Wednesday, April 7, 2010

Radio Room at the Edison

Hi this John from Daddy-O's Martinis. I attended the Edison Bar in Downtown Los Angeles last Tuesday for their Radio Room ( a night where they have featured bartenders with specialty drinks and a band).  The tickets for the event were $10.00 per person so a friend and I attended to see what kind of drinks the guest bartenders would craft along with the type of music performed.

The featured bartenders were located at various bar stations throughout the club along side the regular staff, however the club neglected to mention who were these guest bartenders and what  particular drinks they were creating. The featured drinks where $14.00 each as opposed to the normal prices at the Edison and we were given a choice to buy tickets for the specialty cocktails at the entrance or buy them individually at the bar in order to simplify it for the club, I found this more confusing.

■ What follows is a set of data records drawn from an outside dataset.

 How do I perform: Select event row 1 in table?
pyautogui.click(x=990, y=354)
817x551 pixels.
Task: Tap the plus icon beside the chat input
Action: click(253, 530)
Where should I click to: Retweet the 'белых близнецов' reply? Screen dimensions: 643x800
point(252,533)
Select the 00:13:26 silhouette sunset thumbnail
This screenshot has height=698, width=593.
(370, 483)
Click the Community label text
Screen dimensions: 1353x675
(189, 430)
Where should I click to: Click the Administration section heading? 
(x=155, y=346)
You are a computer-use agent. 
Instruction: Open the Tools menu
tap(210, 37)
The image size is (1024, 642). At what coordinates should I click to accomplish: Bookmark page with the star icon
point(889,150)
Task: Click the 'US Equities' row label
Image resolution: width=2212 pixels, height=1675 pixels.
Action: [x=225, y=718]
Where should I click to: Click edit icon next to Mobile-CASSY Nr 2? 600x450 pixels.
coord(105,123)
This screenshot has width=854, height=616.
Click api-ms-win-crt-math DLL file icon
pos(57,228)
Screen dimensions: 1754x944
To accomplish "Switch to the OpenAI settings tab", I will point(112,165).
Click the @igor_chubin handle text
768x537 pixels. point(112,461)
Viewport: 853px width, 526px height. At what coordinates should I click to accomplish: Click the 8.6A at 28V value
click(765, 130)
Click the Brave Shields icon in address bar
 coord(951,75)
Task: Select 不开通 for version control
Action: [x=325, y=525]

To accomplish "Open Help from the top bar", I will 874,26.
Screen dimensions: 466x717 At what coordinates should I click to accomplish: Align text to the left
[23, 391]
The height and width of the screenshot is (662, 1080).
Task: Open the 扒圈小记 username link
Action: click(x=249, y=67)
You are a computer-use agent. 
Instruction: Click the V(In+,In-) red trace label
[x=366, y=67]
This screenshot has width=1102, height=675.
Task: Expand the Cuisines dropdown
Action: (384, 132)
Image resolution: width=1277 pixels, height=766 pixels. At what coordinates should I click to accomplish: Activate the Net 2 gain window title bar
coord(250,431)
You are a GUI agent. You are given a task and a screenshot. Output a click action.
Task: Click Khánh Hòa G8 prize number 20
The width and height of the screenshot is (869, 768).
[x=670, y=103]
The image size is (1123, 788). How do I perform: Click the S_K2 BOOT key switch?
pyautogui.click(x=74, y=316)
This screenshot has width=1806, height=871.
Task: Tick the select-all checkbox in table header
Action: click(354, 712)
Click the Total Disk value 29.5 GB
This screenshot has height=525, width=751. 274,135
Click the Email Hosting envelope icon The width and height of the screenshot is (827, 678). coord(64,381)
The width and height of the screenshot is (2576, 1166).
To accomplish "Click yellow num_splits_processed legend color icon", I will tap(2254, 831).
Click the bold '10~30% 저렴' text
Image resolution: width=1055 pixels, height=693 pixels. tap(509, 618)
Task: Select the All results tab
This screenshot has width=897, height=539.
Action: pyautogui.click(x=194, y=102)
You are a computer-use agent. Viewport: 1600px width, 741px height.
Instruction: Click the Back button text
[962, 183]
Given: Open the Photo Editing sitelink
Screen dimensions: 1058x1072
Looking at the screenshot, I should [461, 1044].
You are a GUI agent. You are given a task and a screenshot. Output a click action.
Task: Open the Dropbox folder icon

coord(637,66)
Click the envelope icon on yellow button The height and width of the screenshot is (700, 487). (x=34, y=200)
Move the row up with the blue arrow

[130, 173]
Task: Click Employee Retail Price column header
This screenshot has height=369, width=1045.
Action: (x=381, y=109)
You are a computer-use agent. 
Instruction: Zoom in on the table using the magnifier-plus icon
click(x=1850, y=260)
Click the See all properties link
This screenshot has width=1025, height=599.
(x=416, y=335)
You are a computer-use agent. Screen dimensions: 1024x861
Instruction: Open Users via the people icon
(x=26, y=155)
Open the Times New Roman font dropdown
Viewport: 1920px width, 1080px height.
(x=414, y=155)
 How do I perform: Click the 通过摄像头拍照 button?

 It would have been nice to have these bartenders do some demonstrations and explain what their signature drinks were. I was told by one of the featured bartender from New York, " I'm only making these two drinks", from the list I was given and they were good, but nothing I'd ask for again at those prices per drink. I wanted to keep a tab open and try another bar, this particular bartender told me my credit card is in the system and it's all connected, not true. I tried ordering at a bar, across the room and was told he the guest bartender didn't understand how things work. At that point I closed out my card at the first bar, went and ordered from the regular Edison menu. My friend and I found a place to sit and drink then the band started which was no more than a small marching band in overdone costumes playing music that belongs on a football field at half time with overweight women attempting belly dancing to the music.

My overall experience is that, I probably won't be back at the Edison for Radio room night, the place is fun but for a very general audience. There's better places for those who's focus is well crafted cocktails with less confusion and not marching bands.